(Mai 2, 2025) En CP, Shruthi Kumar a essayé le yoga pour la première fois dans le cadre d'un programme communautaire dans sa petite ville du Nebraska. Entourée de « ranchs d'élevage et de champs de maïs », elle n'aurait jamais imaginé que des étirements doux et des exercices de respiration lui seraient bénéfiques. Mais même à cette époque, elle ressentait l'effet apaisant du yoga sur son esprit. « Le yoga permet de maîtriser son corps », expliqua-t-elle plus tard. Cette expérience précoce l'a suivie tout au long des années de collège et de lycée, où jongler entre les cours de perfectionnement, les discours, les débats et le sport la contraignait parfois à travailler sur ses devoirs jusqu'à 4 heures du matin.

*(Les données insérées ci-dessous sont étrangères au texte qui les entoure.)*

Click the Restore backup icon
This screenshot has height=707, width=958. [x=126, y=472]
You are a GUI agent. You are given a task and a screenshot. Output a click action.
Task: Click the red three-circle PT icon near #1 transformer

Une crise familiale déclenche une mission
En deuxième année de lycée, Shruthi a appris que sa cousine de 13 ans souffrait de dépression. De près, elle a constaté le peu d'outils dont disposent les jeunes pour gérer le stress. Se souvenant de l'apaisement que le yoga lui avait apporté, Shruthi a décidé de partager ces bienfaits avec ses camarades. Plutôt que d'attendre une crise de santé mentale, elle souhaitait proposer aux élèves des pratiques simples et quotidiennes, utilisables à tout moment.

Shruthi Kumar
C'est ce qui l'a amenée à lancer GoYogi en 2017. Elle s'est rendue au Tamil Nadu, en Inde, pour suivre une formation intensive de professeur de yoga, puis est rentrée chez elle prête à intégrer de courtes séances de yoga et de pleine conscience dans les routines scolaires. L'idée était simple : consacrer cinq à dix minutes chaque matin à des exercices de respiration et d'étirements de base, guidés par un professeur ou via une application pour smartphone.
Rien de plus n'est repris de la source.